> RAW DATA
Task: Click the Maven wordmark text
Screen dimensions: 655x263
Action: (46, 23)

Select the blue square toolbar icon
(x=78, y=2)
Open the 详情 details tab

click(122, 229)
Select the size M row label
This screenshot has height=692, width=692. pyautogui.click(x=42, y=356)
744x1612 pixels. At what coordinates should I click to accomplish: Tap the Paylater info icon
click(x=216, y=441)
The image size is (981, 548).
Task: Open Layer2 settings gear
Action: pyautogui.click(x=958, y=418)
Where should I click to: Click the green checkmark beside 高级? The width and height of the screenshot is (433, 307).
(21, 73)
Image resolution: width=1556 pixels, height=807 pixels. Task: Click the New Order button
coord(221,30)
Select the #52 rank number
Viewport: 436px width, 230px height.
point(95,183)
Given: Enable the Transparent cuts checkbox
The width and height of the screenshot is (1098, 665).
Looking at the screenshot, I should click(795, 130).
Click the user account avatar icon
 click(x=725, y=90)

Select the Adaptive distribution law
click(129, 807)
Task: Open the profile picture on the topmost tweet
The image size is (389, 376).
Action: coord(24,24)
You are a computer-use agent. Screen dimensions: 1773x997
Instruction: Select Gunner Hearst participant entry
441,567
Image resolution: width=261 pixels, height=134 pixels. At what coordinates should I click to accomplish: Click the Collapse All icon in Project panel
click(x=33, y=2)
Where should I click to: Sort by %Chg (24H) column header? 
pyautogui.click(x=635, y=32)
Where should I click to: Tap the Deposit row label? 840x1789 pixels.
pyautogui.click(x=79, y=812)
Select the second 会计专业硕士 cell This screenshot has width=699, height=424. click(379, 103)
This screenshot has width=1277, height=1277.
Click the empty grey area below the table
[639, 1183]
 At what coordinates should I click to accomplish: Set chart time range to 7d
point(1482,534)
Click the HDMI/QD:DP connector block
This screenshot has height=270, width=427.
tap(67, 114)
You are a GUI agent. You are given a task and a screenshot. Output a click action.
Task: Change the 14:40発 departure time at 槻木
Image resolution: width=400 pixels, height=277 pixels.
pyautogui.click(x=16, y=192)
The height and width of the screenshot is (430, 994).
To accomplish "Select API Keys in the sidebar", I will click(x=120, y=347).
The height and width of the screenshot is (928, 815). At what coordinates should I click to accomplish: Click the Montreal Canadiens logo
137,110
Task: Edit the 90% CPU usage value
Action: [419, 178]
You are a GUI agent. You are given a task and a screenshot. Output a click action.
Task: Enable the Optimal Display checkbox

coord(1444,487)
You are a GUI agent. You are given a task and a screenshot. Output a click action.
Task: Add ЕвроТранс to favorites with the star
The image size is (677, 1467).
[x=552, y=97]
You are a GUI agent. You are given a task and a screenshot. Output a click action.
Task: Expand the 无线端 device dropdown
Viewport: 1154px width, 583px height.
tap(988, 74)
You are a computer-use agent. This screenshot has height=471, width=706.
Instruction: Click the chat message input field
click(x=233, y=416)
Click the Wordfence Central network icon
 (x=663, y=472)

> DESCRIPTION OF THE TASK
Return the whole listing above verbatim.

> WRITTEN RESPONSE
Task: Click the Maven wordmark text
Screen dimensions: 655x263
Action: (46, 23)

Select the blue square toolbar icon
(x=78, y=2)
Open the 详情 details tab

click(122, 229)
Select the size M row label
This screenshot has height=692, width=692. pyautogui.click(x=42, y=356)
744x1612 pixels. At what coordinates should I click to accomplish: Tap the Paylater info icon
click(x=216, y=441)
The image size is (981, 548).
Task: Open Layer2 settings gear
Action: pyautogui.click(x=958, y=418)
Where should I click to: Click the green checkmark beside 高级? The width and height of the screenshot is (433, 307).
(21, 73)
Image resolution: width=1556 pixels, height=807 pixels. Task: Click the New Order button
coord(221,30)
Select the #52 rank number
Viewport: 436px width, 230px height.
point(95,183)
Given: Enable the Transparent cuts checkbox
The width and height of the screenshot is (1098, 665).
Looking at the screenshot, I should click(795, 130).
Click the user account avatar icon
 click(x=725, y=90)

Select the Adaptive distribution law
click(129, 807)
Task: Open the profile picture on the topmost tweet
The image size is (389, 376).
Action: coord(24,24)
You are a computer-use agent. Screen dimensions: 1773x997
Instruction: Select Gunner Hearst participant entry
441,567
Image resolution: width=261 pixels, height=134 pixels. At what coordinates should I click to accomplish: Click the Collapse All icon in Project panel
click(x=33, y=2)
Where should I click to: Sort by %Chg (24H) column header? 
pyautogui.click(x=635, y=32)
Where should I click to: Tap the Deposit row label? 840x1789 pixels.
pyautogui.click(x=79, y=812)
Select the second 会计专业硕士 cell This screenshot has width=699, height=424. click(379, 103)
This screenshot has width=1277, height=1277.
Click the empty grey area below the table
[639, 1183]
 At what coordinates should I click to accomplish: Set chart time range to 7d
point(1482,534)
Click the HDMI/QD:DP connector block
This screenshot has height=270, width=427.
tap(67, 114)
You are a GUI agent. You are given a task and a screenshot. Output a click action.
Task: Change the 14:40発 departure time at 槻木
Image resolution: width=400 pixels, height=277 pixels.
pyautogui.click(x=16, y=192)
The height and width of the screenshot is (430, 994).
To accomplish "Select API Keys in the sidebar", I will click(x=120, y=347).
The height and width of the screenshot is (928, 815). At what coordinates should I click to accomplish: Click the Montreal Canadiens logo
137,110
Task: Edit the 90% CPU usage value
Action: [419, 178]
You are a GUI agent. You are given a task and a screenshot. Output a click action.
Task: Enable the Optimal Display checkbox

coord(1444,487)
You are a GUI agent. You are given a task and a screenshot. Output a click action.
Task: Add ЕвроТранс to favorites with the star
The image size is (677, 1467).
[x=552, y=97]
You are a GUI agent. You are given a task and a screenshot. Output a click action.
Task: Expand the 无线端 device dropdown
Viewport: 1154px width, 583px height.
tap(988, 74)
You are a computer-use agent. This screenshot has height=471, width=706.
Instruction: Click the chat message input field
click(x=233, y=416)
Click the Wordfence Central network icon
 (x=663, y=472)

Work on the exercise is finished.